У нее такой вид, будто она готова дать ему от ворот поворот, но затем она снисходительно машет рукой:
— Ну ладно, так и быть, входите. Но хочу вас предупредить, я на вас жутко зла за то, что вы все так плохо отзывались о моей маме, будто она преступница какая. И газетчики ничуть не лучше. Последние дни мне постоянно звонят друзья из дома. Они все читали об этой истории и теперь намекают, будто мама сделала что-то ужасное. Я только что разговаривала со своей школьной подругой Мирой, так мне пришлось ей сказать, что за шесть месяцев мама принесла больше пользы, чем ее проклятый муж, уже тридцать лет просиживающий свою толстую задницу в «Бэнк оф Америка».
— Не сомневаюсь.
— Еще бы ты сомневался, дружок! — Она кивает ему, чтобы шел следом, и, шаркая ногами, проходит в комнату. — Мама была очень социально активной. Писала о правах рабочих, о тяжелом положении беспризорных детей. Об ужасах войны. Она скорее пригласила бы Геринга на свидание, чем взяла бы что-то чужое. Что ж, думаю, вы не откажетесь чего-нибудь выпить?
Пол согласился на диетическую колу и опустился на один из низких диванов. С улицы доносился, растворяясь в духоте комнаты, характерный для часа пик шум транспорта. Огромный кот, которого Пол по ошибке принял за подушку, выгнул спину, прыгнул ему на колени и стал сладострастно чесать спину о его бедро.
Марианна Эндрюс садится на место, закуривает сигарету. Театрально вздыхает.
— Это бруклинский акцент?
— Я из Нью-Джерси.
— Хмм… — Она спрашивает его старый адрес и удовлетворенно кивает, мол, знаю-знаю. — И давно вы здесь?
— Семь лет.
— А я шесть. Переехала сюда с лучшим из моих мужей. Дональдом. Он умер в июле, — сообщает она, а затем уже более приветливо спрашивает: — Но не будем о грустном. Так чем могу быть вам полезна? Вряд ли мне есть что добавить к сказанному в суде.
— Да я и сам не знаю. Похоже, просто пытаюсь понять, нет ли чего-то такого, что мы могли упустить.
— Нет. Я уже говорила мистеру Флаерти, что без понятия, откуда взялась картина. Честно говоря, самым любимым воспоминанием мамы из ее лихого репортерского прошлого было то, как однажды в самолете ее заперли в туалете с Джоном Фицджеральдом Кеннеди.
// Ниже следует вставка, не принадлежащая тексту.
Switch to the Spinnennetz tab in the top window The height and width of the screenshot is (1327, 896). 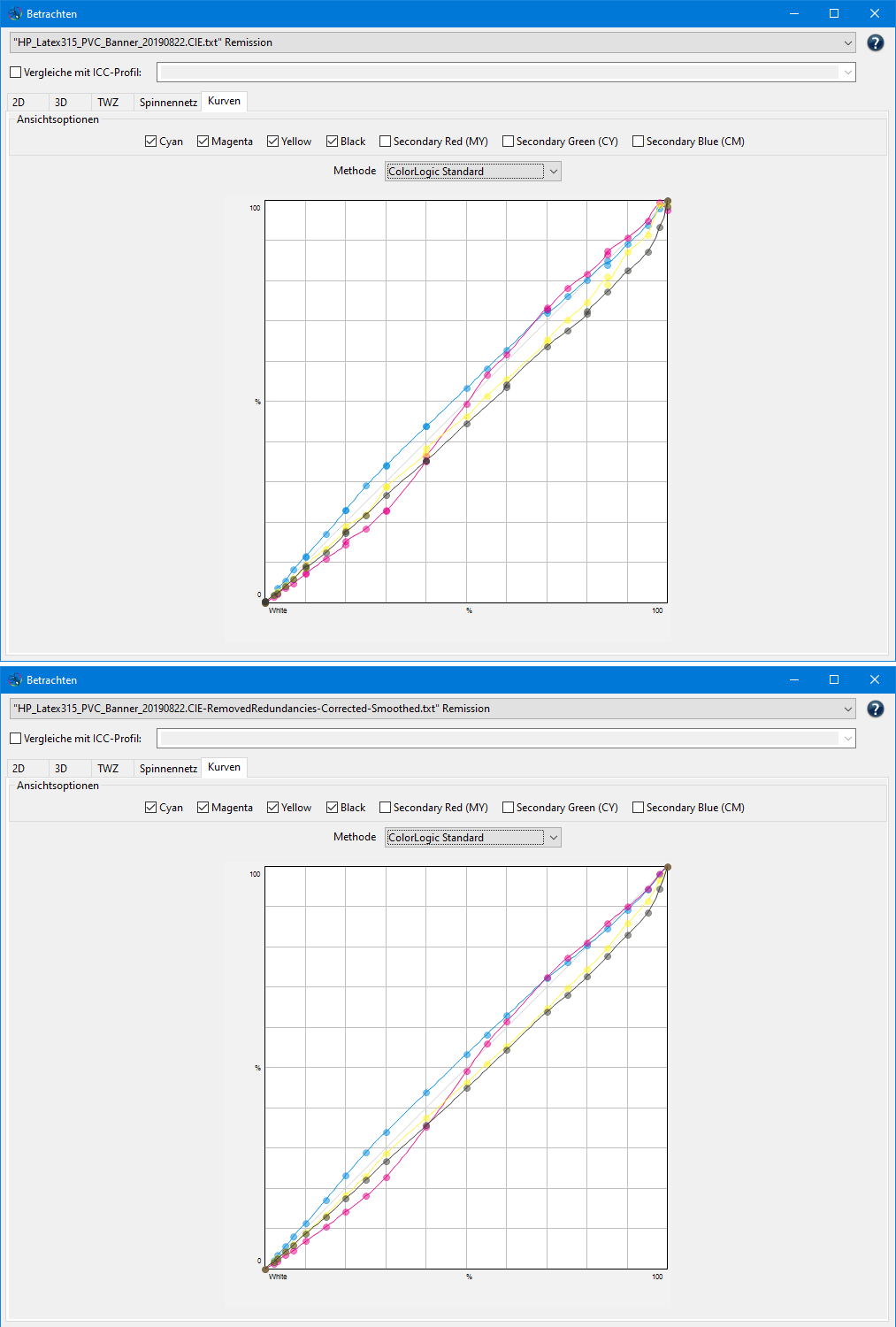coord(168,103)
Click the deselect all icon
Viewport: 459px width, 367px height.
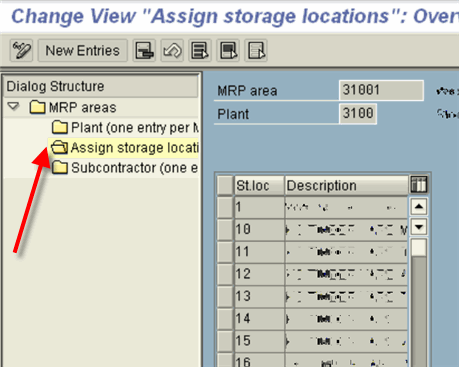click(256, 51)
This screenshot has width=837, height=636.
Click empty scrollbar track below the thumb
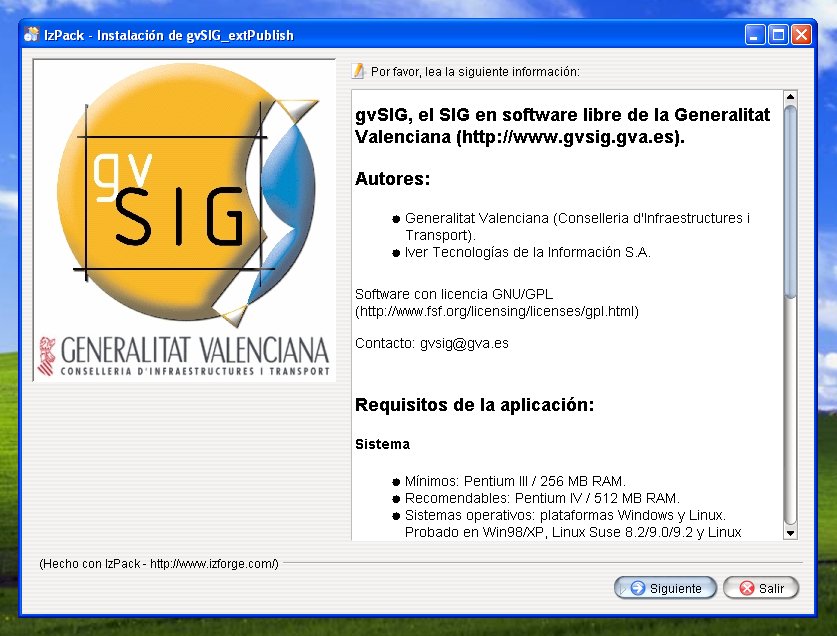tap(790, 420)
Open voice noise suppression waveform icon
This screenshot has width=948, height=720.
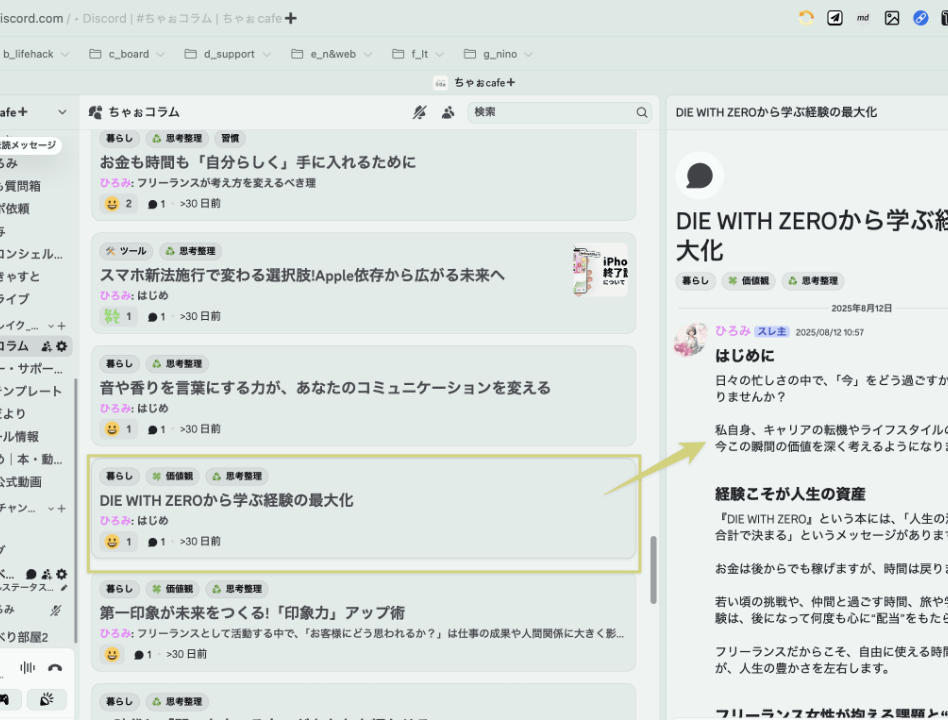(x=28, y=668)
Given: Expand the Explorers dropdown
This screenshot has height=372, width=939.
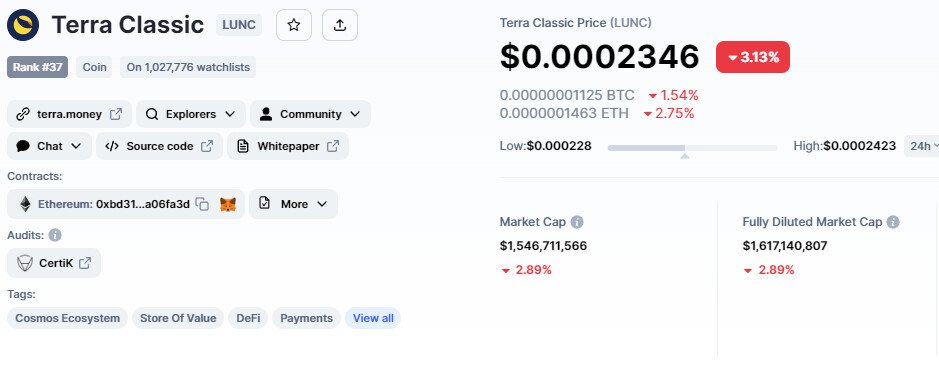Looking at the screenshot, I should [191, 114].
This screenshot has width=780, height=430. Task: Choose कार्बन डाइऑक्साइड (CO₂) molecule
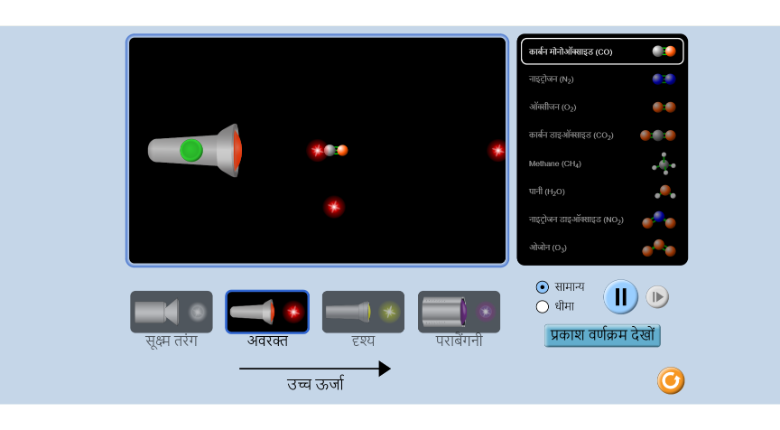(602, 135)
Да мы с папой особенно и не спрашивали. Уж можете мне поверить, если ты слышал хоть одну репортерскую байку, считай, что слышал их все.
Пол с интересом изучает квартиру, а когда поворачивается к Марианне Эндрюс, обнаруживает, что та смотрит на него немигающим взглядом. Выпустив в затхлый воздух очередное кольцо сигаретного дыма, она неожиданно спрашивает:
— Мистер Маккаферти, а ваши клиенты не потребуют у меня компенсации, если суд докажет, что картина краденая?
— Нет. Им нужна только картина.
— Еще бы не нужна! — качает головой Марианна Эндрюс, с трудом закидывая ногу на ногу. — Мне кажется, что от этого дела воняет. Мне не нравится, что имя мамы втаптывают в грязь. Или имя мистера Халстона. Ему очень нравилась мамина картина.
— Быть может, мистер Халстон просто хорошо знал ее реальную стоимость? — не сводя глаз с кота, спрашивает Пол.
— При всем моем уважении, мистер Маккаферти, вас там не было. И если вы намекаете, что я должна чувствовать, будто меня обвели вокруг пальца, не на ту напали.
— Вас что, действительно не волнует ее цена?
— Подозреваю, что мы с вами по-разному понимаем слово «цена», — качает головой Марианна Эндрюс, а ее кот неприязненно смотрит на Пола жадными и немного злыми глазами. Марианна Эндрюс тем временем гасит сигарету и продолжает: — И мне просто больно смотреть на бедную Оливию Халстон.
— Да уж. Мне тоже, — после секундной паузы неожиданно тихо говорит Пол и, заметив удивленно поднятые брови хозяйки, вздыхает: — Дело такое… сложное.